13 April 2017, The Tablet

Mrs May’s remarks had become what aficionados of Twitter call a ‘meme’


 

Eggs have legs. They produced a story last week that kept on running. Theresa May, the Prime Minister, was in Saudi Arabia when, as The Daily Telegraph reported, she took the National Trust to task for publicising the “Cadbury Egg Hunt”, omitting the word “Easter” before “egg”. “I’m not just a vicar’s daughter – I’m a member of the National Trust as well,” she told ITV news. “Easter’s very important. It’s important to me, it’s a very important festival for the Christian faith for millions.”

In The Guardian Andrew Brown commented: “It takes a special sort of tunnel vision to go to Saudi Arabia and denounce the National Trust for hostility to Christianity. Saudi is an Islamic theocracy in which Christians live furtive and underground lives.”

It was, as such rows usually are, a game of hunt-the-issue as much as hunt-the-egg. The National Trust did mention Easter on its website, but it had allowed Cadbury to brand egg-hunts on NT properties with its trade name instead of the ordinary descriptor “Easter”.
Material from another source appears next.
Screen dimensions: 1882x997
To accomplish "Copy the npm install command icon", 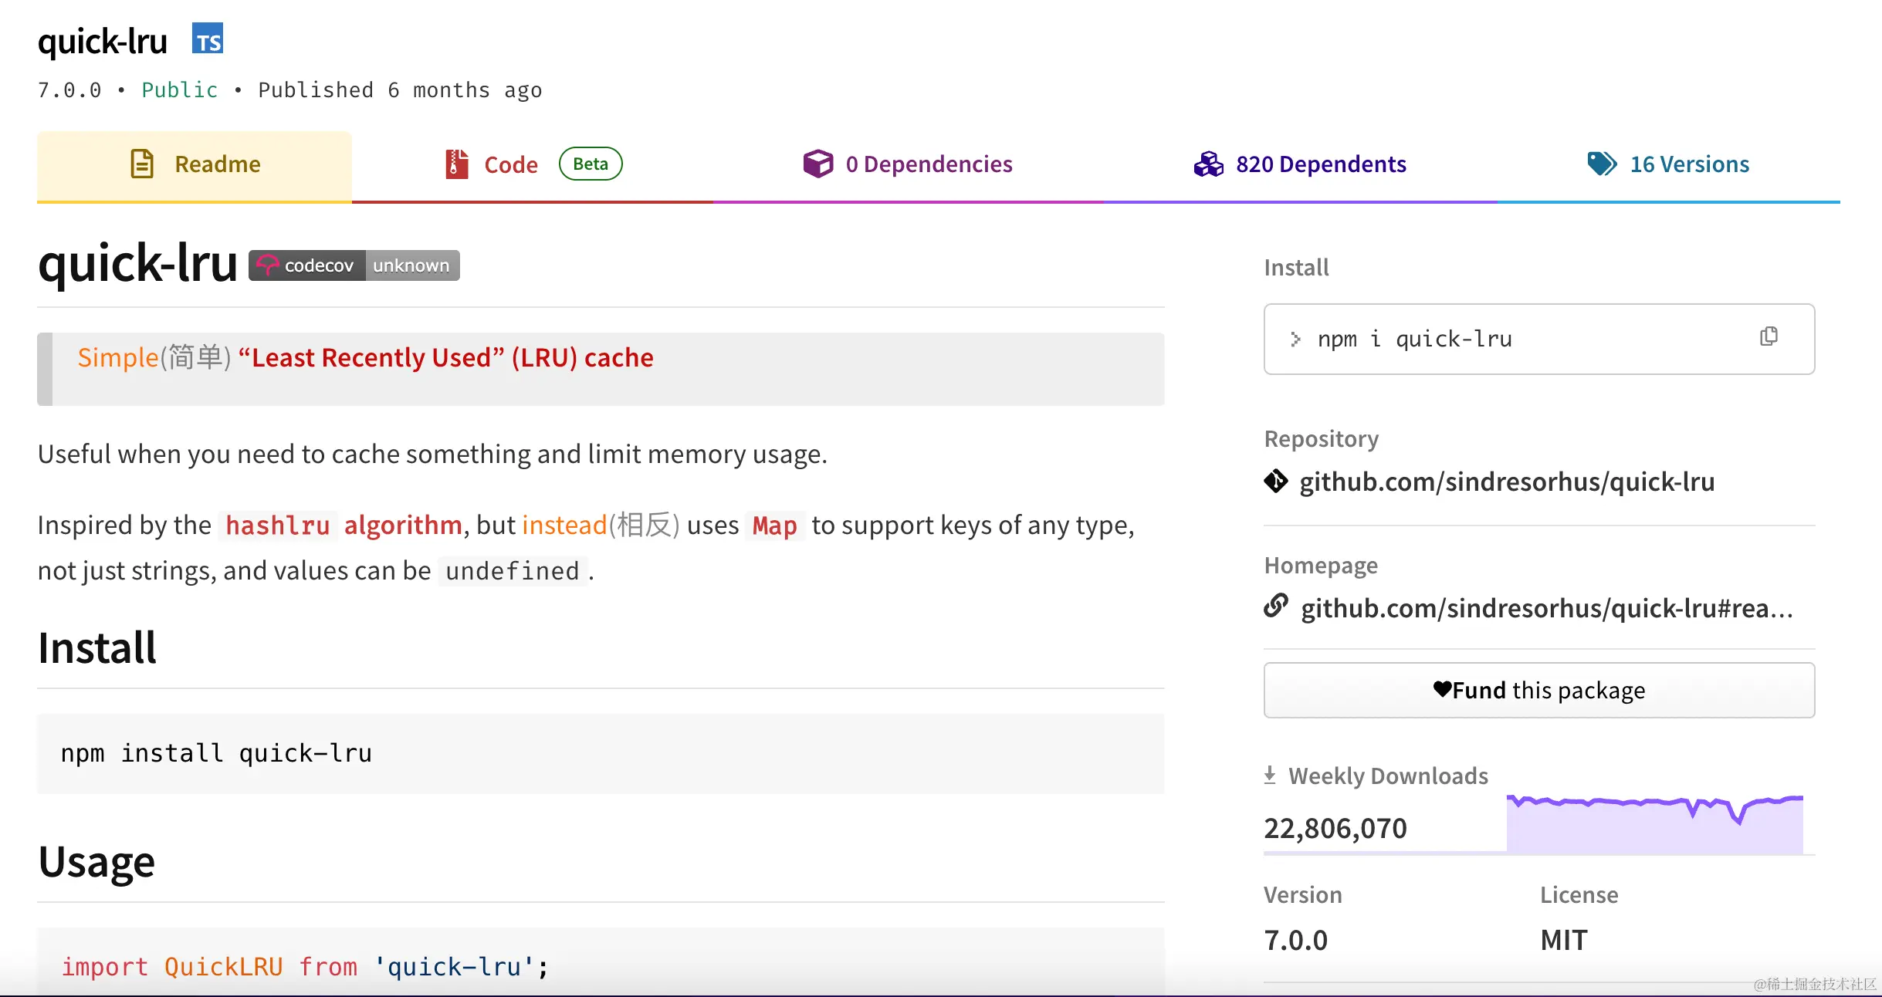I will coord(1769,337).
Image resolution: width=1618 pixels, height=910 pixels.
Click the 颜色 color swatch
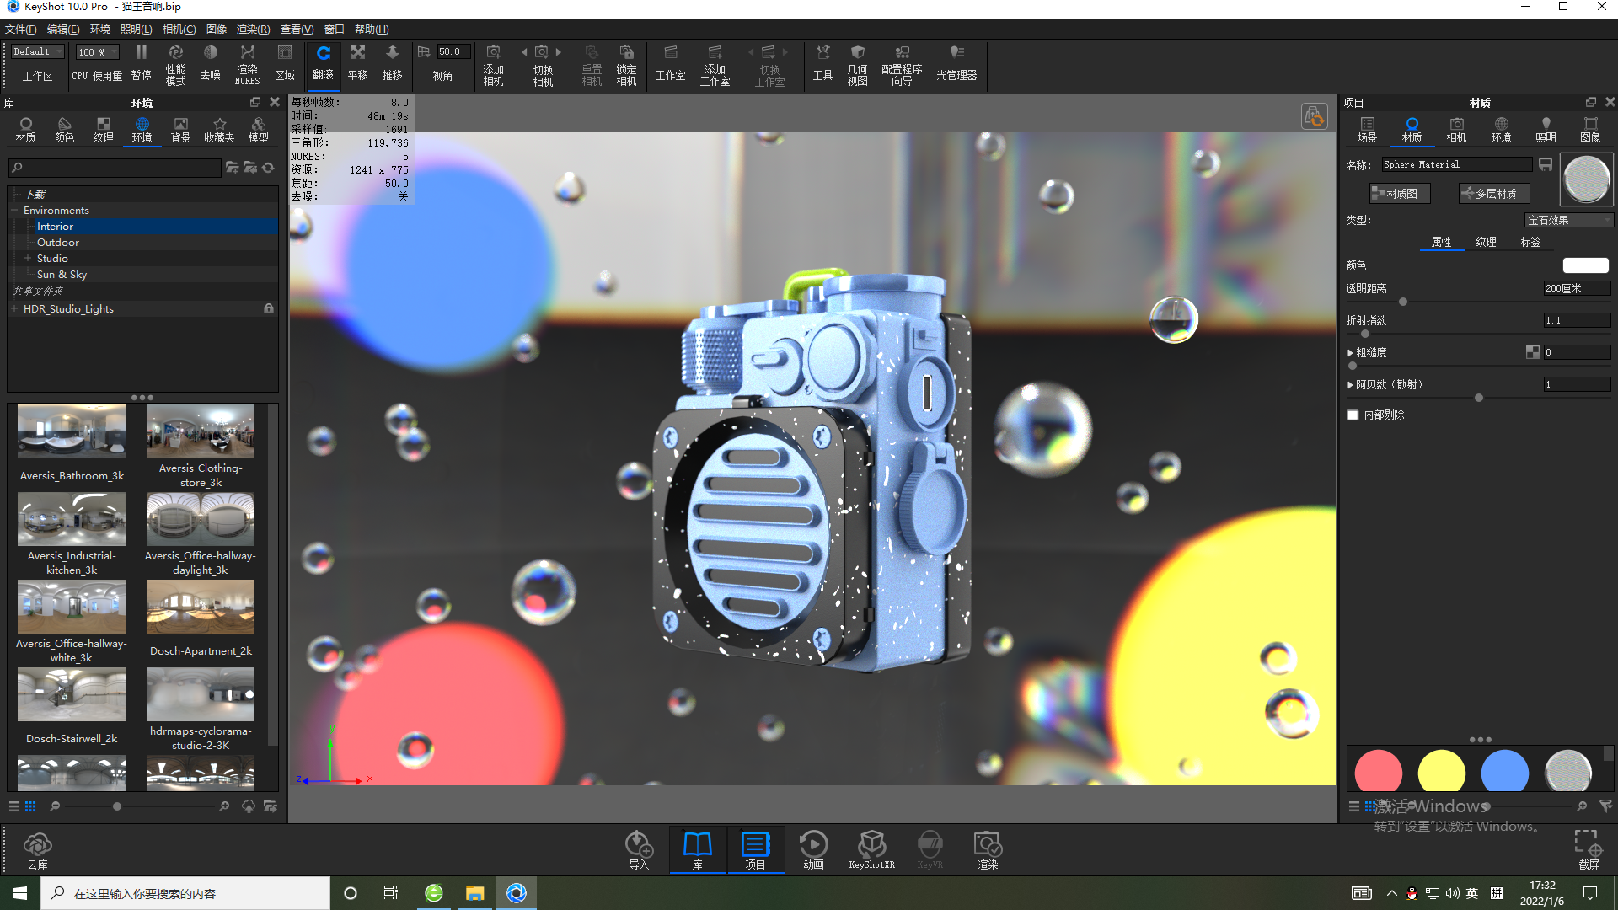coord(1585,265)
This confectionary row might have seemed slightly confected, to fill readers’ minds with pleasant ideas of chocolate and country houses until the next horror of the modern news-cycle displaced it. And soon enough, poison gas, cruise missiles and terrorism in Stockholm and Cairo overtook us, but still last Sunday, The Sunday Times happily ran a story “Easter melts away from chocolate eggs.”